◆ PROMPT 1 ◆
In the Bulletin summaries, how many children were assessed in the study comparing the HIV algorithm with clinical diagnosis?
◆ PROMPT 2 ◆
Reproduce the Bulletin summaries word for word, beginning at the words "Mass livestock vaccination" and stopping after the words "prevalence (pp. 875-883)".

(EXCERPT Opens)

In this month's Bulletin



Algorithm is effective in diagnosing paediatric HIV (pp. 856-864)

Primary health care workers can effectively identify children with symptomatic HIV infection through the use of an algorithm — a step-by-step protocol for the management of health care problems. Horwood et al. compared the sensitivity of an algorithm currently used by primary health care workers in South Africa with the sensitivity of clinical diagnosis and an HIV test. Of the 690 children assessed, the paediatrician correctly identified 71.1% of cases whereas the algorithm identified 56% of cases. Using odds ratios to identify predictors of HIV infection, Horwood et al. developed an improved HIV algorithm that is 67.2% sensitive — in other words — nearly as effective as the paediatrician in detecting HIV infection.



Mass livestock vaccination to control brucellosis in Mongolia (pp. 865-874)

Mass vaccination of cattle in Mongolia to control brucellosis is more cost-effective than current practice. Roth et al. compared the cost and health effects for Mongolia's human population of a planned 10-year whole-herd vaccination campaign with the current method of low-level surveillance and voluntary slaughter of infected animals. They calculated the cost savings associated with three vaccination by performing an incremental cost-effectiveness analysis. For example, with a 52% reduction of transmission between animals, 49 027 disability-adjusted life years could be averted, representing a net saving of US$ 18.3 million. The saving increases if private economic gain resulting from improved human health is included.



Alternative method for assessing trachoma prevalence (pp. 875-883)

Lot quality assurance sampling (LQAS) — a survey method used in the manufacturing industry — can be used to rapidly assess the prevalence of active trachoma in communities and to classify them according to high and low prevalence. Myatt et al. conclude that LQAS represents a viable replacement for the currently used trachoma rapid assessment method. They examined all children aged between two and five years to establish prevalence in six communities in Malawi. They then conducted 96 trial surveys in the communities using LQAS sampling plans. All communities with low prevalence (<20%) and high prevalence (>40%) were identified correctly.



How to use the private sector to improve child health (pp. 884-893)

International institutions and governments in developing countries have traditionally concentrated on improving child health through the public sector. However, there has been increasing interest in the role of the private sector in improving child health in developing countries. In a review of experiences of private sector utilization, Bustreo et al. discuss the feasibility and benefits of various strategies currently used by governments to engage the private sector. Whilst some individual country experiences of these strategies have been positive, they are difficult to generalize since their costs and benefits have been poorly monitored and evaluated. A more systematic approach is needed to develop programmes aimed at helping governments engage the private sector more effectively. This should begin with an evaluation of the full range of private sector potential.



How to incorporate future health in scenario studies (pp. 894-899)

Despite the relevance for health of scenario studies — tools for exploring possible futures and outcomes — Martens & Huynen found the health dimension completely lacking in most current scenario studies. Of 31 recently developed scenarios, they found that not even half gave a good description of future health developments; they identified a lack of consistency in the handling of health between the studies. Future developments in health could have been included as an outcome since the major determinants of health were adequately addressed in the studies. By linking the developments described in the three most recently formulated sets of scenarios to three potential health futures, they illustrate how future health developments can be incorporated into existing scenarios.

(EXCERPT Closes)
(DATA SECTION Opens)

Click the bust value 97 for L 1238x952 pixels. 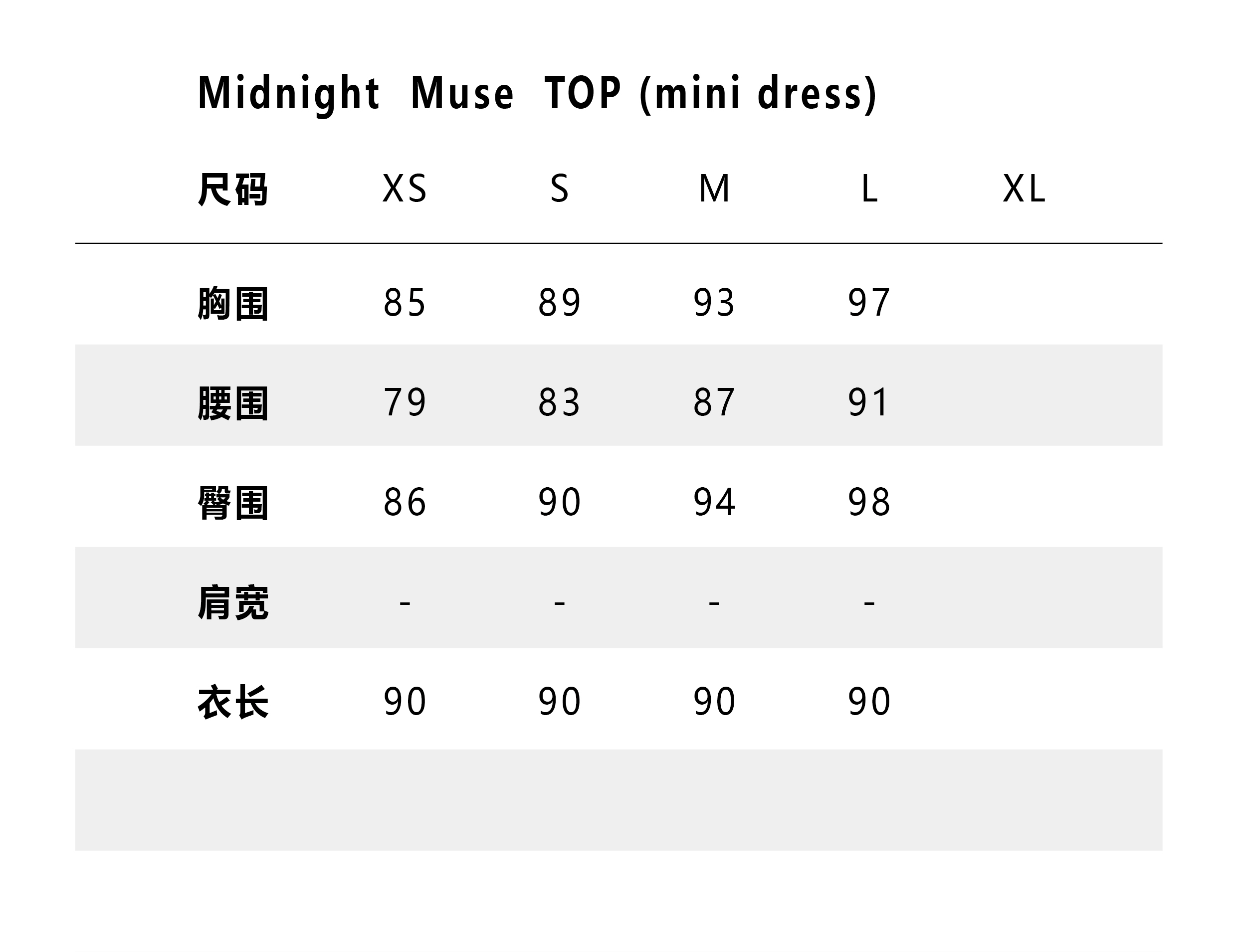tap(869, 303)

(DATA SECTION Closes)
(DATA SECTION Opens)

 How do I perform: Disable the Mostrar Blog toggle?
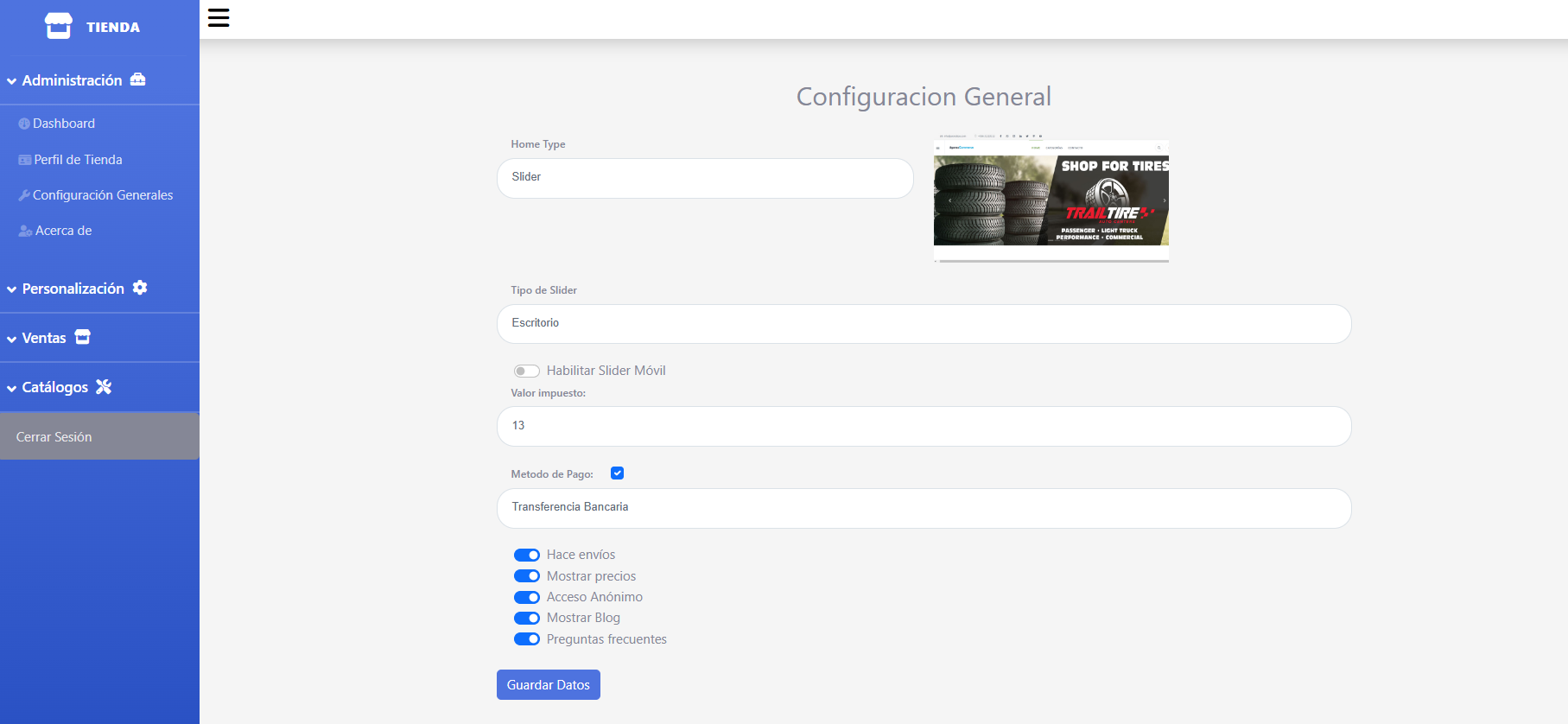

(DATA SECTION Closes)
(DATA SECTION Opens)

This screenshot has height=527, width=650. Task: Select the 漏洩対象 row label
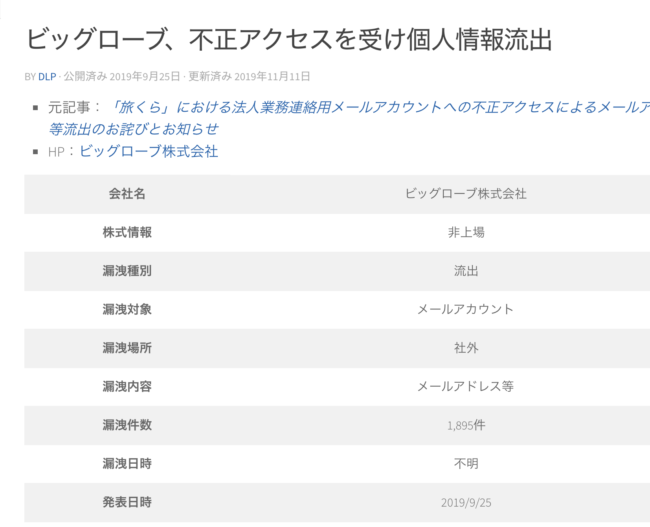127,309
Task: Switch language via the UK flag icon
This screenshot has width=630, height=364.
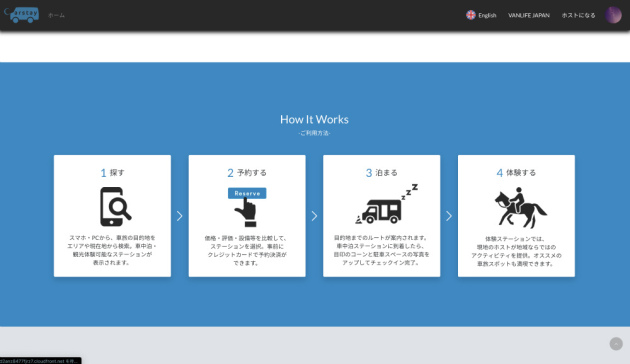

(DATA SECTION Closes)

◆ WRITTEN REPLY 1 ◆
690 children.

◆ WRITTEN REPLY 2 ◆
Mass livestock vaccination to control brucellosis in Mongolia (pp. 865-874)

Mass vaccination of cattle in Mongolia to control brucellosis is more cost-effective than current practice. Roth et al. compared the cost and health effects for Mongolia's human population of a planned 10-year whole-herd vaccination campaign with the current method of low-level surveillance and voluntary slaughter of infected animals. They calculated the cost savings associated with three vaccination by performing an incremental cost-effectiveness analysis. For example, with a 52% reduction of transmission between animals, 49 027 disability-adjusted life years could be averted, representing a net saving of US$ 18.3 million. The saving increases if private economic gain resulting from improved human health is included.



Alternative method for assessing trachoma prevalence (pp. 875-883)